|
Según las creencias tradicionales del yoga, los chakras (del sánscrito 'ruedas' o 'discos') son vórtices energéticos situados en los hipotéticos cuerpos sutiles del ser humano, llamados kama rupa ('forma del deseo') o linga sharira ('cuerpo simbólico'). Su tarea es la recepción, acumulación, transformación y distribución de la energía llamada prana.
De acuerdo a los místicos, cada uno de estos centros se asemeja a una flor abierta y posee ciertos colores que son más o menos brillantes según el estado evolutivo de la persona.
En los tratados orientales se habla de ciertos «rayos» que poseen los chakras.
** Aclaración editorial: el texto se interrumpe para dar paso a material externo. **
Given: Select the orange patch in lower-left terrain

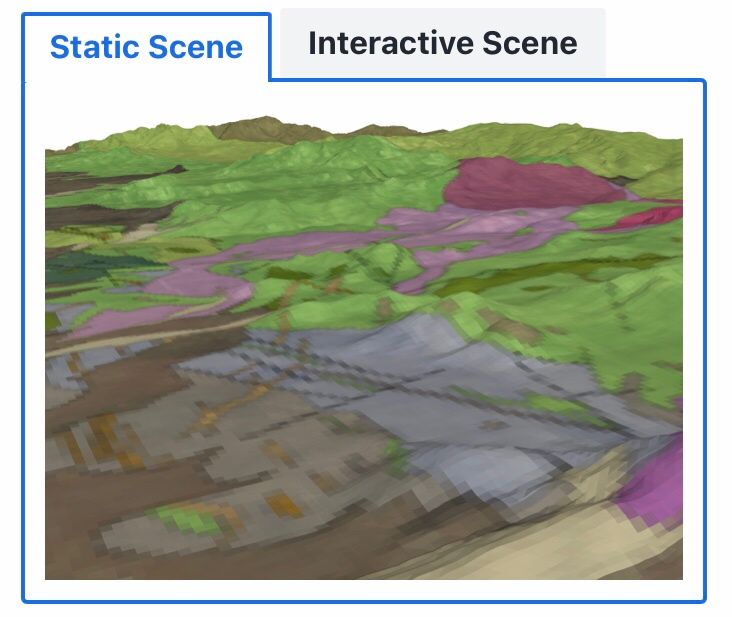Looking at the screenshot, I should (283, 499).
Éstos se relacionan con la rotación de los chakras y con los nadis ('ríos', canales energéticos) que comunican a los centros entre sí.
Los antiguos tratados hablan de siete chakras principales, situados a lo largo de la columna vertebral, o, más exactamente en un nadi central a lo largo del raquis y hasta la mollera o vértex, llamada abadhuti, por donde asciende la serpiente llamada kundalini o shakti, hasta encontrarse con el brahman (en el chakra superior), de gran importancia en el tantra:
muladhara ('chakra de la raíz') ubicado en el perineo (entre los genitales y el ano), donde se supone que está latente la serpiente kundalini,
swadisthana (chakra del ombligo),
manipura ('ciudad de joyas', chakra del bazo): según los tratados tradicionales, se encuentra en la columna vertebral, como los otros chakras (a excepción del vishuddha y sahasrara).
anahata (chakra del corazón)
ajñá (chakra del entrecejo)
vishuddha (chakra de la laringe)
sahasrara (chakra de la coronilla).
Muchos creen en la existencia real (aunque «espiritual») de estos elementos. Mircea Eliade le llama «fisiología sutil». Otros opinan que los chakras son meras alegorías para practicar una especie de autohipnosis yóguica, a fin de lograr el samadhi (conocido también como «enstasis», según Eliade, o «isolación», según Oursel.
A fines de s. XIX, Woodroffe pese a sus posturas preternaturalistas, suponía que los chakras se correspondían en gran medida con los plexos nerviosos. Otros han supuesto que, lejos de ser realidades misteriosas, los chakras son correlativos a los plexos nerviosos y a algunas de las glándulas endócrinas, lo que explicaría algunos fenómenos fisiológicos que suceden cuando se ejercitan los chakras.